Она сделана из усталости — конечно, а я сомневался! Из необратимого, никаким отдыхом и таблетками не могущим изгнанным быть утомления. Это планида, удел. Я торжественней выражусь: пригвожденность. Четверть века спустя зимой в Иудее, весной в Палестине, на дождливой косе, в поезде, летящем средь масличных рощ и ручьев, мимо пальм, кипарисов, залитых водою верблюдов, которым, кажется, все равно, что с ними еще учинят, если я не введен в заблуждение палевым окрасом их шкуры, у всех живых существ, кроме львиц (львы излишне сонливы), свидетельствующим о покорности, — скосившись в брошенный попутчиком арабский листок с ультрамариновым садом Аллаха на первой странице, я окончательно уверяюсь: это, конечно, усталость, она сделана из усталости, как некогда Л.Л. сказал, что на изготовленье друзей пошло вещество, предназначенное для гениев, ненужных в тех обстоятельствах гениев.
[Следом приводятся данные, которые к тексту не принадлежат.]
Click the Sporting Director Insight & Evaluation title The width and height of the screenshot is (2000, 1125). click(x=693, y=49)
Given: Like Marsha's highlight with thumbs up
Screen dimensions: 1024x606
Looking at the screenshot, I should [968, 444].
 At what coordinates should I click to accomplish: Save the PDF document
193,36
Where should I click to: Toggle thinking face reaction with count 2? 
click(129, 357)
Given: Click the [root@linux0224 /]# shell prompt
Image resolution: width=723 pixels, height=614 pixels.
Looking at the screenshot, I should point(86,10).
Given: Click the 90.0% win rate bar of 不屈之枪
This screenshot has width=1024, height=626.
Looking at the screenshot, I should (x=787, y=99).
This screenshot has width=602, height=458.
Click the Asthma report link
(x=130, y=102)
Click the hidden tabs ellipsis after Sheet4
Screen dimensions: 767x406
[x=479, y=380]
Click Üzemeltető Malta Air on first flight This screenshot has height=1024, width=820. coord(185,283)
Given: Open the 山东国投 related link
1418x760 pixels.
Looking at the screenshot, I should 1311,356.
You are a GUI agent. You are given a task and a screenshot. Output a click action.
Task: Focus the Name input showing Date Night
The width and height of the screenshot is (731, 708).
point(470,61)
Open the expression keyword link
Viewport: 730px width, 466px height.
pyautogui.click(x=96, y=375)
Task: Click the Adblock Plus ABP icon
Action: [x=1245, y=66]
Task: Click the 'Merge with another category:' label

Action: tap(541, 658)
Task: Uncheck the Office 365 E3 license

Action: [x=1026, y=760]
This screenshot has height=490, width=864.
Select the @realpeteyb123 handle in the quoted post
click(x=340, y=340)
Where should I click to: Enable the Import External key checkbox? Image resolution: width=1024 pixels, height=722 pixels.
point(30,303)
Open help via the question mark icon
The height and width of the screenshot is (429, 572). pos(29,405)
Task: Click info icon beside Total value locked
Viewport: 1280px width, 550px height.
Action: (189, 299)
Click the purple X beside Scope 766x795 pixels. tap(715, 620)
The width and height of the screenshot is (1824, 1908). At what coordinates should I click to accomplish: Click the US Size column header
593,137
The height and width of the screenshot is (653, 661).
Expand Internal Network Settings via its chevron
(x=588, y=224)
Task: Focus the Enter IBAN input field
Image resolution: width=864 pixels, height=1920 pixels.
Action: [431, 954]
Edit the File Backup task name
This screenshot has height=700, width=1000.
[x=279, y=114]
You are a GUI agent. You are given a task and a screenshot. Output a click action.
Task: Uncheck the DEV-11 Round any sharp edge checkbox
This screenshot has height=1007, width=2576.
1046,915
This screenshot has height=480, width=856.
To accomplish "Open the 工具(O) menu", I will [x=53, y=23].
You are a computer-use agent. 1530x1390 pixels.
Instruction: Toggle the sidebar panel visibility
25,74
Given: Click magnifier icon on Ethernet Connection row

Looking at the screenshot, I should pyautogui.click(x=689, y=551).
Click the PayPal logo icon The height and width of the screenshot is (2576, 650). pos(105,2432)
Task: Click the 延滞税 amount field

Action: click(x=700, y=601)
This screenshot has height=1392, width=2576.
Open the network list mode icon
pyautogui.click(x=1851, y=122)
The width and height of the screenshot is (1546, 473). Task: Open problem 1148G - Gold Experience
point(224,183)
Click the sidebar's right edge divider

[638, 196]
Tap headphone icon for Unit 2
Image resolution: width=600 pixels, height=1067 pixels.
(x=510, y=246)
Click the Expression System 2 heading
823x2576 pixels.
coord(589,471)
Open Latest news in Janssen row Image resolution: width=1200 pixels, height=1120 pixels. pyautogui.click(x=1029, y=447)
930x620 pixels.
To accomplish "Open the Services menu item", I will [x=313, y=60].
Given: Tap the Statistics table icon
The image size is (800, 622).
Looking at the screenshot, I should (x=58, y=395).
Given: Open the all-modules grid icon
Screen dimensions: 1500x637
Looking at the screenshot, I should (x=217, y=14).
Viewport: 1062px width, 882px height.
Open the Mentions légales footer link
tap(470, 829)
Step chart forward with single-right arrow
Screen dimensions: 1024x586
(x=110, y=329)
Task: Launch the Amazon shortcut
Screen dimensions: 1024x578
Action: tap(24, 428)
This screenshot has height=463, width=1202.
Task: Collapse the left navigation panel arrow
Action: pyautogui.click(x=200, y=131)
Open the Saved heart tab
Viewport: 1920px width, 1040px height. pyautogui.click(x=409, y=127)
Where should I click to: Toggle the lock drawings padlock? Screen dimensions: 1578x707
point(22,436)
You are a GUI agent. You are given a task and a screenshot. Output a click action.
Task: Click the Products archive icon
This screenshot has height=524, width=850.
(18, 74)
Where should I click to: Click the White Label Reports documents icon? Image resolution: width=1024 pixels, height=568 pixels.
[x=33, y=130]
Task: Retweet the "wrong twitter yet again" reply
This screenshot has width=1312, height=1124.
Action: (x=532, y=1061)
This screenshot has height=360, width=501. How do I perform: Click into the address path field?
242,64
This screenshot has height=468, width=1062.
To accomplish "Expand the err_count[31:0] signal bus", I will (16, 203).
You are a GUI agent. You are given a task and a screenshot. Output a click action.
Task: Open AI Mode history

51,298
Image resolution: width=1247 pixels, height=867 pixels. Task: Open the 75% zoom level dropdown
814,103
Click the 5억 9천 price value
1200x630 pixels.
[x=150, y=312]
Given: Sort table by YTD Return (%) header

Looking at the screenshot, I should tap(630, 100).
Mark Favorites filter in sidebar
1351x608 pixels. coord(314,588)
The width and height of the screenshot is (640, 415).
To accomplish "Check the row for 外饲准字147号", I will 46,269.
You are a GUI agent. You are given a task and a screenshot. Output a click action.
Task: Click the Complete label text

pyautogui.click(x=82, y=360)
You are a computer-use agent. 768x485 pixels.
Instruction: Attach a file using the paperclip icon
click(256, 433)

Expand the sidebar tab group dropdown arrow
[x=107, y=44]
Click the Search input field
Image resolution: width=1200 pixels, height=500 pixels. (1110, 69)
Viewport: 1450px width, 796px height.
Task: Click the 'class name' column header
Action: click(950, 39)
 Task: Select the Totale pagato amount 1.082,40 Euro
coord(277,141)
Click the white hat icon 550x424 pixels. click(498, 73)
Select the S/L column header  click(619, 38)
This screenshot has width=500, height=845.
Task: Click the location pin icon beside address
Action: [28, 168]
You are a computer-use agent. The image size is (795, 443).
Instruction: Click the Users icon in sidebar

Теперь я повешу картинку. Литографию над рабочим столом подле руины и венецианского праздника. Фотокарточку в ореховой рамке, из прессованного, скорее, картона. Нас четверо (я отстранился, чтоб не попасть под обстрел), трое и ребенок, ворочающийся под материнскими возгласами в сумерках. Возгласы тонут в установляемой тихости, губы шевелятся неслышно. Замирают, отступив к кулисам, гуляющие. Сцена пустеет, светлеет, как всегда в пустоте, невзирая на сумерки. Тишина, шелушение кожиц и подтекание лишаев, цвет засыпания, запредельного в «Энеиде» покоя, серых, спокойных полей. Беспечально усопшие, тяжелеюще невесомые, ткущиеся в заресничье, жребий на веках. Иди домой, говорит она бессловесно, по-рыбьи разинутым ртом, и мы понимаем без слов. Что ты, Татуля, так, поболтали немножко, иду, иду, дорогая. Пристраивается толкать коляску, вот я какой полезный отец, но отпихнут локтем. Опоздал погугукать. Не знает, куда деть свои руки, кротко плетется за ней, печатающей шаг каблуками. Уходят, оставив меня одного, друг за дружкой, гуськом.